**Task goal**
Print everything in the material from the line containing "Task: Open the GiveSendGo hamburger menu" down to the line containing "[x=965, y=618]", reproducing each line without changes. Include both of those lines and nothing outside that range.

▬▬▬▬▬▬

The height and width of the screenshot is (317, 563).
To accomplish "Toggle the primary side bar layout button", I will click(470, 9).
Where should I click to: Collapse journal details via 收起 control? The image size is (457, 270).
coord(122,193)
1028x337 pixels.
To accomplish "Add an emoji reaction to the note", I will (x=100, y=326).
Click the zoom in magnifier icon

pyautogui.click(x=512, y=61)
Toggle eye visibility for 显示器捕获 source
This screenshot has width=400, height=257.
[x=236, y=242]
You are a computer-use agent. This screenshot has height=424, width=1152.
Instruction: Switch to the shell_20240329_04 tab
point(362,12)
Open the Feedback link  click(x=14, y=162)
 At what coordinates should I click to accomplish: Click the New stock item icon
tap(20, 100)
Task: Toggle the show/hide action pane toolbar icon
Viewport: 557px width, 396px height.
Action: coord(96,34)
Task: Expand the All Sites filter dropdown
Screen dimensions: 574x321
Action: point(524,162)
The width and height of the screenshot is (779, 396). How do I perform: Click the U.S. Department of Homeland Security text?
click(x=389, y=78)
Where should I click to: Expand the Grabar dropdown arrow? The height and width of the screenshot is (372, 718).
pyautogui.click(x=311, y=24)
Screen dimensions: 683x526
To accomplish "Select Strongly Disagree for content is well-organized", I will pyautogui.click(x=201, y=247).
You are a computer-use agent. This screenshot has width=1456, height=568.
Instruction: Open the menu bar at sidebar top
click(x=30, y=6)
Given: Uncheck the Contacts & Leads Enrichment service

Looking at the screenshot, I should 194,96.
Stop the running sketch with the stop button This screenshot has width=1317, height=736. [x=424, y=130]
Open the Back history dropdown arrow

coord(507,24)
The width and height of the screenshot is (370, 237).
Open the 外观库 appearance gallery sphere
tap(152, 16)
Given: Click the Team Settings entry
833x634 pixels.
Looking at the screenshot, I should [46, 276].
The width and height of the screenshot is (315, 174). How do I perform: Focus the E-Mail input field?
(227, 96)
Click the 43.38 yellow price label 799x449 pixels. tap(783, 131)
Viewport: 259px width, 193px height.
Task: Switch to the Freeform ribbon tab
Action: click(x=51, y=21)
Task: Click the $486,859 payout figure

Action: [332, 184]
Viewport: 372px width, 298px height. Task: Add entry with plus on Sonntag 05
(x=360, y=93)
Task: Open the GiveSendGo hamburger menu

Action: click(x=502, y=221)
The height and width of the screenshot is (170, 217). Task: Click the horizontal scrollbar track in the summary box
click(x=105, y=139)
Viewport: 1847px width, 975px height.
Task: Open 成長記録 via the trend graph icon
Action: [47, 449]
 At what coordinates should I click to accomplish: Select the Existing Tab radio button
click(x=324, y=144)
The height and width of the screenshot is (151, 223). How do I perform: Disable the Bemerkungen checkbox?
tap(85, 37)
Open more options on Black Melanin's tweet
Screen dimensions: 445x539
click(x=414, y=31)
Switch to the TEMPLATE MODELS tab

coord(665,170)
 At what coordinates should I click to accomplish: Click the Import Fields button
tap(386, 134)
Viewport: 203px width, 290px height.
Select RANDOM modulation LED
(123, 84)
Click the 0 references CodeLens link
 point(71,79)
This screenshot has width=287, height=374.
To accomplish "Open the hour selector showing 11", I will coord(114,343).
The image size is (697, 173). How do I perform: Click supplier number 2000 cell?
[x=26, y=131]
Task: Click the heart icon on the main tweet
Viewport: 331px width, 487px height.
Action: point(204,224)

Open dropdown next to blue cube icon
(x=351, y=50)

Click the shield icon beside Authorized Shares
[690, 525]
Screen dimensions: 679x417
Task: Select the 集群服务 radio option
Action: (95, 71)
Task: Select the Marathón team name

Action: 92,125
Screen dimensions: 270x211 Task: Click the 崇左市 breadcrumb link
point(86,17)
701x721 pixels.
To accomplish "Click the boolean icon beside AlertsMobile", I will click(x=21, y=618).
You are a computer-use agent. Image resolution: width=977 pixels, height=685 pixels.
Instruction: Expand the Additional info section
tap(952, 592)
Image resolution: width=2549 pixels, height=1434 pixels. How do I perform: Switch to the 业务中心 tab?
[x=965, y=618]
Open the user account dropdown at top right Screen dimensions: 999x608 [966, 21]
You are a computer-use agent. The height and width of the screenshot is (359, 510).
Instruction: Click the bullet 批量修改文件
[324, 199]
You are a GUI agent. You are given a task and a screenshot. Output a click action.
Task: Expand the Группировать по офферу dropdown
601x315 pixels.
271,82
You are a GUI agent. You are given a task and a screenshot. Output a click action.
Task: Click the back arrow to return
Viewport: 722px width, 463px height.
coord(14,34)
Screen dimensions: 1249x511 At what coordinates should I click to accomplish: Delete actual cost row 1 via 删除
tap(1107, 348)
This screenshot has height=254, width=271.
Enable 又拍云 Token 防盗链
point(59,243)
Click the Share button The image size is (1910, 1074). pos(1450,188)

▬▬▬▬▬▬

**Task result**
Task: Open the GiveSendGo hamburger menu

Action: click(x=502, y=221)
The height and width of the screenshot is (170, 217). Task: Click the horizontal scrollbar track in the summary box
click(x=105, y=139)
Viewport: 1847px width, 975px height.
Task: Open 成長記録 via the trend graph icon
Action: [47, 449]
 At what coordinates should I click to accomplish: Select the Existing Tab radio button
click(x=324, y=144)
The height and width of the screenshot is (151, 223). How do I perform: Disable the Bemerkungen checkbox?
tap(85, 37)
Open more options on Black Melanin's tweet
Screen dimensions: 445x539
click(x=414, y=31)
Switch to the TEMPLATE MODELS tab

coord(665,170)
 At what coordinates should I click to accomplish: Click the Import Fields button
tap(386, 134)
Viewport: 203px width, 290px height.
Select RANDOM modulation LED
(123, 84)
Click the 0 references CodeLens link
 point(71,79)
This screenshot has width=287, height=374.
To accomplish "Open the hour selector showing 11", I will coord(114,343).
The image size is (697, 173). How do I perform: Click supplier number 2000 cell?
[x=26, y=131]
Task: Click the heart icon on the main tweet
Viewport: 331px width, 487px height.
Action: point(204,224)

Open dropdown next to blue cube icon
(x=351, y=50)

Click the shield icon beside Authorized Shares
[690, 525]
Screen dimensions: 679x417
Task: Select the 集群服务 radio option
Action: (95, 71)
Task: Select the Marathón team name

Action: 92,125
Screen dimensions: 270x211 Task: Click the 崇左市 breadcrumb link
point(86,17)
701x721 pixels.
To accomplish "Click the boolean icon beside AlertsMobile", I will click(x=21, y=618).
You are a computer-use agent. Image resolution: width=977 pixels, height=685 pixels.
Instruction: Expand the Additional info section
tap(952, 592)
Image resolution: width=2549 pixels, height=1434 pixels. How do I perform: Switch to the 业务中心 tab?
[x=965, y=618]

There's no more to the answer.